(Itens armazenados de uma coleção)
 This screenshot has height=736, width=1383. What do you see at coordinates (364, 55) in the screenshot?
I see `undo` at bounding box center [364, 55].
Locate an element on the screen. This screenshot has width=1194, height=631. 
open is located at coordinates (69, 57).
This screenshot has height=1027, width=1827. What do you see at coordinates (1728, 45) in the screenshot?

--

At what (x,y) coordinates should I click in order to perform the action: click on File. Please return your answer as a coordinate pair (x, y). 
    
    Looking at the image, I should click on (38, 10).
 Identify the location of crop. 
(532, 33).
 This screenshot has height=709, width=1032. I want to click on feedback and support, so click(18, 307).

> OBJETIVO DA TAREFA
Mude "crop" para "resize" nas linhas que começam na que contém "At what (x,y)" e terminam na que contém "This screenshot has height=709, width=1032.". Reproduza essas linhas com todo o resto inalterado.

> RESULTADO DA TAREFA
At what (x,y) coordinates should I click in order to perform the action: click on File. Please return your answer as a coordinate pair (x, y). 
    
    Looking at the image, I should click on (38, 10).
 Identify the location of resize. 
(532, 33).
 This screenshot has height=709, width=1032. I want to click on feedback and support, so click(18, 307).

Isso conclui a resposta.